Bei der Abgrenzung und der Festlegung des korrekten Umsatzsteuersatzes ist in diesem Fall fraglich, welcher Zeitpunkt maßgeblich für dessen Festlegung ist: Bestellungsdatum? Rechnungsdatum? Versanddatum? Datum des Zahlungseingangs?
Eine Lieferung gilt im Umsatzsteuerrecht als dann ausgeführt, wenn der Leistungsempfänger die Verfügungsmacht an der Ware erhalten hat. Wird die Ware an den Kunden versendet, so gilt in diesem Fall der Beginn des Versandablaufs als Leistungsdatum.
Der Umsatzsteuersatz bestimmt sich demnach grundsätzlich nach dem Versanddatum.
Praktische Umsetzung der Steuersenkung für das Verkaufen auf Amazon
Bei der Rechnungsstellung auf Amazon haben Seller verschiedene Möglichkeiten: Sie können die Rechnungen selbst schreiben und diese im Seller Central hochladen. Alternativ können Sie Tools nutzen, welche eine Anbindung zum Seller Central haben und die Rechnungsstellung automatisch übernehmen. Beispiele für solche Tools sind. Amainvoice oder den Umsatzsteuerberechnungsservice von Amazon.

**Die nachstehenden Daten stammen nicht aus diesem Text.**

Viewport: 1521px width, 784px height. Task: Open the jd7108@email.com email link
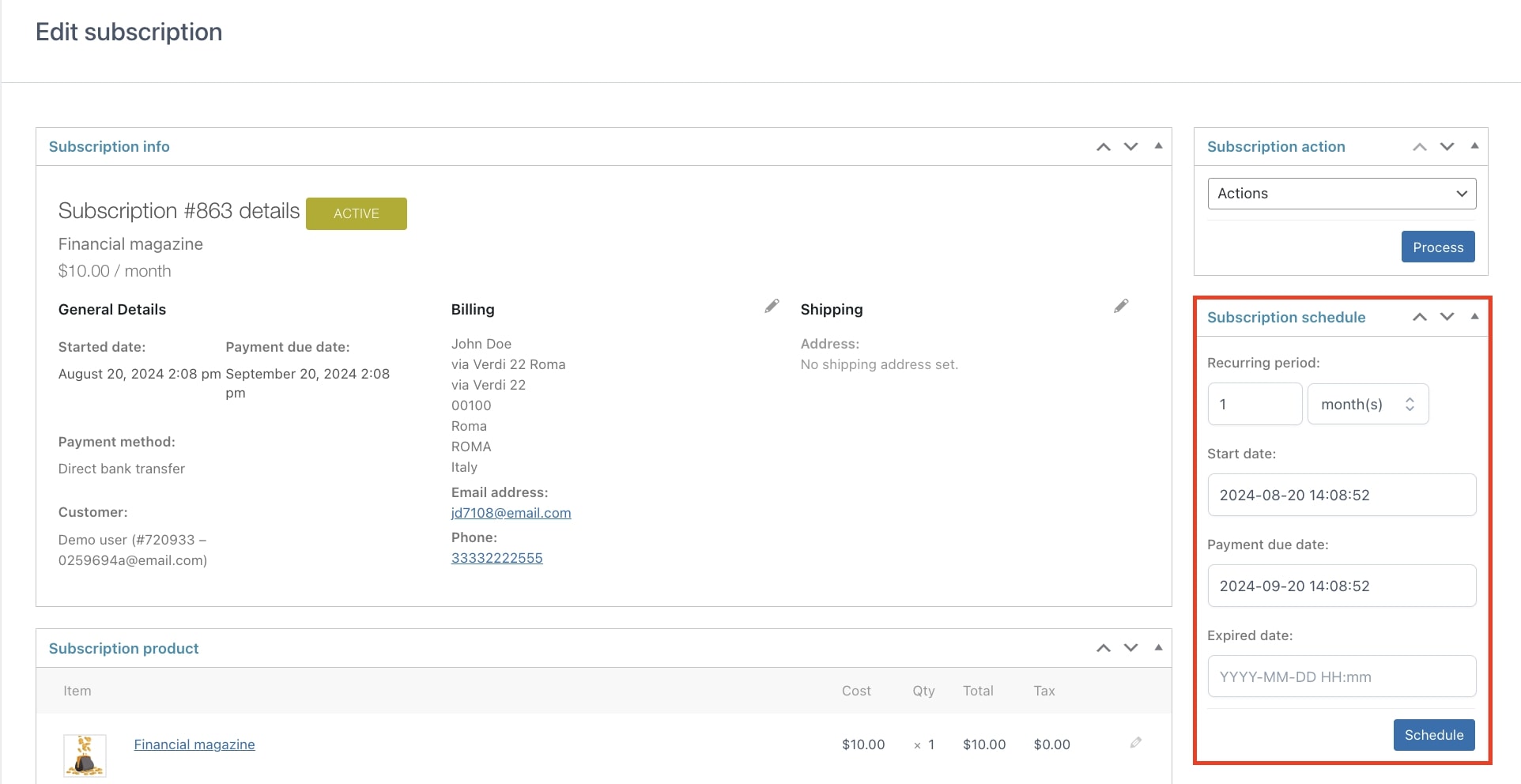[x=511, y=513]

Bei eigenen Rechnungen, welche in das Seller Central hochgeladen werden, müssen Händler darauf achten, dass sie den korrekten Umsatzsteuersatz auf der Rechnung anwenden. Die verschiedenen Tools übernehmen dies automatisiert, es ist davon auszugehen, dass dies rechtzeitig umgestellt sein wird.
HINWEIS: Kontaktieren Sie rechtzeitig Ihren Rechnungsdienstleister und fragen Sie dort an, ob von Ihrer Seite aus Handlungsbedarf besteht und stimmen Sie Prozesse in Ihrem Unternehmen ab.
Muss die Umsatzsteuersenkung an den Kunden weitergegeben werden?
Der Gesetzesentwurf zum Zweiten Corona-Steuerhilfegesetz sieht keine Verpflichtung zur Weitergabe der Steuersenkung an den Endkunden vor. Die Preispolitik bleibt dem Unternehmen selbst überlassen.
Welche Auswirkungen hat die Steuersenkung auf Amazon-Retouren?
Eine häufige Frage gilt der steuerlichen Behandlung von Retouren, also Bestellungen, die nach dem alten Umsatzsteuersatz berechnet wurden und zum Zeitpunkt der Geltung des neuen Umsatzsteuersatzes retourniert werden.
Bei einer Retoure handelt es sich um die Rückabwicklung eines Kaufes, bei dem immer die Umsatzsteuer zu erstatten ist, welche dem Kunden zum Zeitpunkt der Bestellung berechnet wurde.
Beispiele zur zeitlichen Abgrenzung des Umsatzsteuersatzes:
Quellen:
[1] Vgl. o.A.: „Ein ambitioniertes Programm“, online: https://www.bundesregierung.de/breg-de/aktuelles/konjunkturpaket-1757482 [Zugriff am 30.06.2020]
[1] Vgl. o.A.: „Sondersitzung zum Konjunkturpaket am 29.06.2020“, online: https://www.bundesrat.de/SharedDocs/pm/2020/010.html [Zugriff am 30.06.2020]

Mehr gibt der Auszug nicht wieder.